Hay un momento del año… un pequeño territorio suspendido entre estaciones…
Un umbral donde el verano asoma tímidamente, pero aún no se atreve a entrar del todo.
Y nosotros —sí, nosotros— caminamos dentro de ese intervalo que parece inventado para recordarnos que todavía queda camino por andar.
Los exámenes se acercan, las rutinas se aprietan…
y ese tiempo del NOSOTROS, que nació en Navidad como una hoguera común, comienza a despedirse en silencio.
Porque el nosotros tiene su propio pulso: aparece cuando la luz crece… y se retira cuando el calor empieza a reclamar la soberanía del YO.
Pero hay una promesa que me acompaña estos días, casi como un mantra:
que incluso en medio del verano… incluso cuando todo huele a independencia, brillo personal y expansión…
ese nosotros seguirá latiendo.
No se irá del todo.
O mejor dicho: no puede irse, porque dejó raíces profundas en la conciencia grupal, en ese susurro interior que a veces confundimos con la voz de Dios… o con la brújula moral que nos guía cuando intentamos vivir de forma más holística, más coherente, más humanos.
Por eso, antes de que el verano entre oficialmente, te pido algo:
presta atención.
A cualquier conflicto.
A cualquier sombra.
A cualquier cosa que estalle o se tambalee en tu vida.
No son problemas.
Son exámenes.
Exámenes de coherencia grupal.
Porque la escuela —la verdadera escuela— no es solo para los niños.
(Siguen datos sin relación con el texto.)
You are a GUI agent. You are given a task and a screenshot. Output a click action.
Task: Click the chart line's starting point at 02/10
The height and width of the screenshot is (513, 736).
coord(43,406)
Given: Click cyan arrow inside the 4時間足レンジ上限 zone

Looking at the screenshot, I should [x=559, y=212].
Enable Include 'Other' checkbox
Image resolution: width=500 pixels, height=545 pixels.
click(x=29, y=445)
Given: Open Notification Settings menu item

Cada ciclo solar eleva el listón.
Y cada uno de nosotros tiene que subir un peldaño en su propia exigencia interna.
En verano estrenamos un nuevo YO.
Como un sistema operativo recién instalado que amplifica los sentidos:
los colores, los olores, los sabores, los sonidos…
todo parece tener vida propia.
No es casualidad.
Cada nuevo verano estrenas VIDA con mayúsculas.
Una vida más clara, más nítida, más intensa.
Pero antes de llegar ahí… hay que cerrar la primavera.
Durante el invierno y la primavera, igual que los bosques, igual que los jardines, trabajamos en modo colectivo.
Porque sí… aunque a veces lo olvidemos, no evolucionamos solos.
Y en los primeros seis meses del año, cuando la luz vuelve a crecer, actualizamos una pieza muy concreta:
el arquetipo paterno.
Ese que rige nuestra relación con lo social, con lo profesional, con los espacios donde actuamos como parte de un grupo.
Por eso, en estos meses, tantas cosas se mueven en lo laboral, en lo comunitario, en los roles que ocupamos.
Porque la conciencia se dedica a pulir nuestra presencia, a revisar qué se queda, qué se va, qué versión de nosotros debe nacer para los próximos seis meses.
Damos de alta.
Damos de baja.
Editamos.
Reconfiguramos.
Escribimos la teoría nueva de la que saldrá, tarde o temprano, nuestro fruto.
Y así… otro ciclo de Perséfone queda inscrito en la memoria de la humanidad.
Así terminamos la primavera.
Pero antes de cerrar del todo esta puerta, quiero recordarte algo:
el tiempo no existe.
Lo que existe son espacios.
Espacios con distintos niveles de evolución, distintos matices emocionales, distintas versiones de nosotros mismos.
El pasado, el presente y el futuro no están tan lejos unos de otros; siempre están coexistiendo, como capas de una misma melodía.
El pasado se hace presente cuando negamos la realidad.
El futuro se adelanta cuando la abrazamos.
Y mientras tanto…
solo tenemos este instante,
este latido,
este presente que seguimos recorriendo juntos, aunque el verano ya esté llamando a la puerta.